Nitrogen will never be scarce thanks to the Haber Bosch process, which enables us to make nitrogen out of thin air, but at considerable energy cost: it consumes around three to five per cent of the world’s annual natural gas output.
Closing the loop makes sense
So, when both nitrogen and phosphorous are abundant in organic wastes of all kinds, including animal slurry, compost, sewage sludge and residues from anaerobic digestion, closing the loop to reuse them should be attractive. After all, slurry, compost and sewage are what mankind relied on to replenish the fields before mining and manufacturing took over not much more than 100 years ago.
On the other hand, it’s argued, the scale of demand, and the cost and disruption of coming up with new systems, mean we should focus on improving existing processes. It is relatively expensive to extract high quality, easily transportable fertiliser from a wet organic mess. In any case, there wouldn’t be enough to enable us to feed the populations we have now, let alone the population we’ll have in thirty years’ time.

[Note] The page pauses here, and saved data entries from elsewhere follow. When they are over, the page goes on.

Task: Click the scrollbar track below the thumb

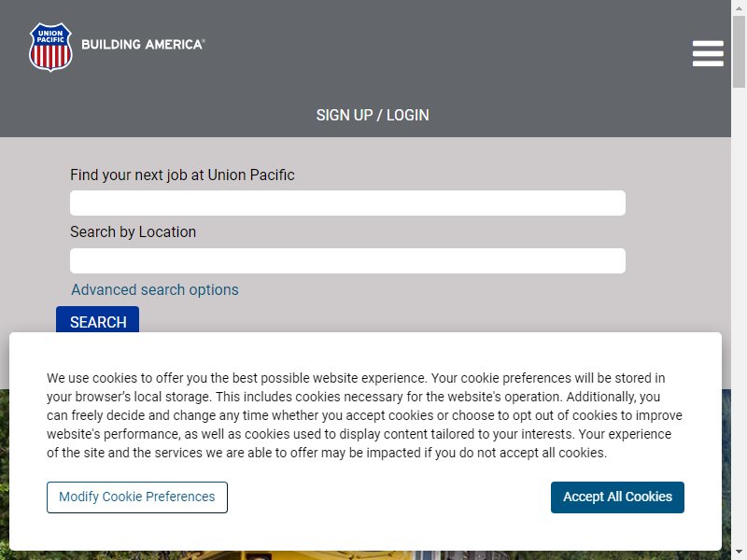Action: (739, 315)

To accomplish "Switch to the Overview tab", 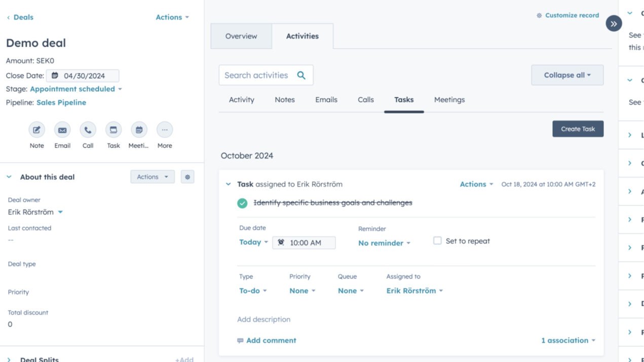I will (x=241, y=36).
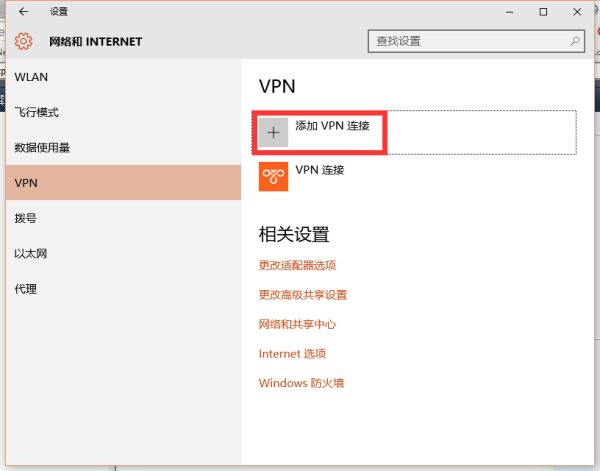Open 更改高级共享设置 link

(x=303, y=295)
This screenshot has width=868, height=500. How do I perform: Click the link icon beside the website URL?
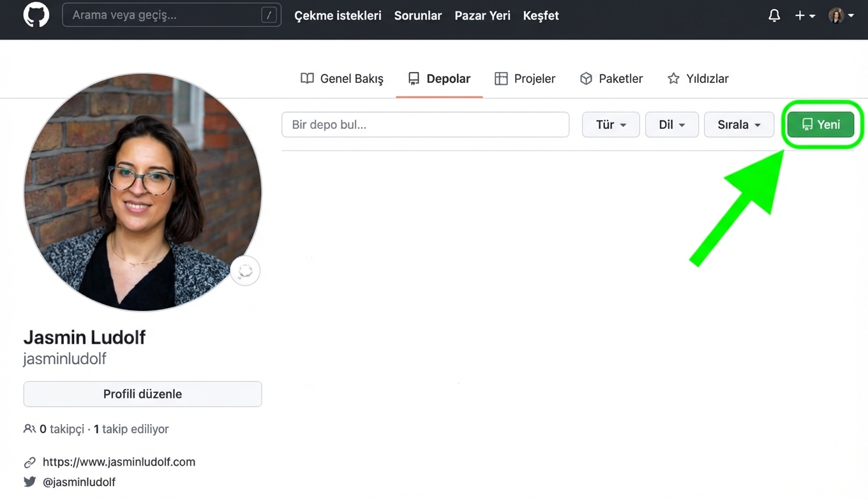29,462
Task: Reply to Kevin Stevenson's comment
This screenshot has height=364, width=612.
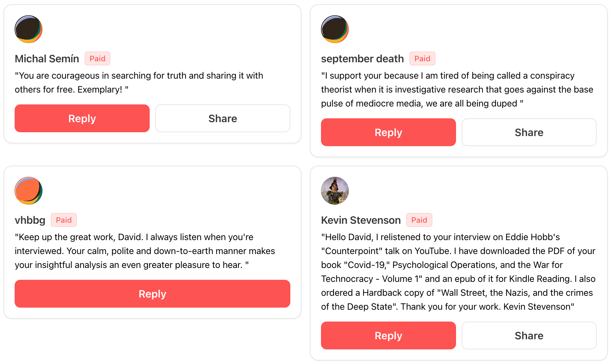Action: pos(389,335)
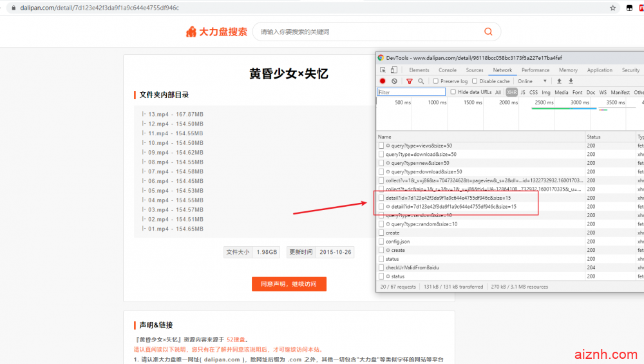Image resolution: width=644 pixels, height=364 pixels.
Task: Click the import HAR upload arrow
Action: tap(559, 81)
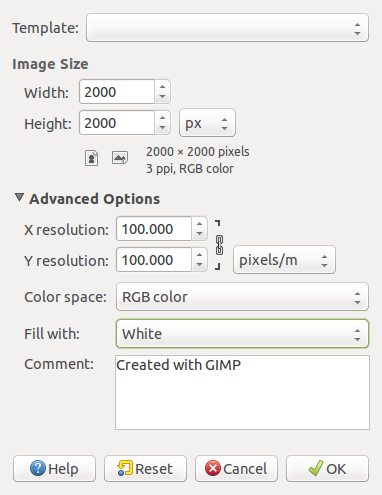Screen dimensions: 382x495
Task: Select landscape orientation icon
Action: (x=120, y=158)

It may be possible to get phosphorous from lower grade rock, and make nitrogen production more energy efficient.
Why are Nordic countries interested now?
Nordic countries are looking at the problem from a wider perspective. The environmental consequences of current fertiliser use are severe, and a significant cost to the economy. Swedish scientist Johan Rockstrom, famous for his spider diagram showing the ‘planetary boundaries’ , clearly identifies nitrogen and phosphorous loading as two of three areas where we are already outside safe limits. Around the world, we are paying for and using more fertiliser than is needed or the land can handle, which can result in catastrophic and costly water pollution. The Baltic is one the most nutrient-polluted seas in the world, thanks to the drainage from agricultural land that flows into it, and it regularly suffers from toxic algal blooms that cover thousands of kilometres of water.
Here in the UK, as Green Alliance recently pointed out, water companies currently spend hundreds of thousands of pounds a year taking excess nutrients out of water. The commonly used process for doing this results in an unusable waste and, in only a handful of cases, is it economic to use an alternative means (like struvite production) to recoup the nutrients in a usable form. The UK returns more sewage sludge to land than many other countries, which closes the loop to some extent, and WRAP has done great work to make the residues of anaerobic digestion more attractive as a source of nutrients. However, the holy grail is to have a flexible, tradable product that customers see as a valid replacement for the primary resource.
Principles for action
What do we need to do about it? Not wasting resources would be a good start. Fertiliser production and application involves loss at many stages, which could be remedied. At an even bigger scale, globally, we waste around a third of all food produced. It is senseless to fret about the availability of inputs at the same time as losing such a staggering proportion of the output.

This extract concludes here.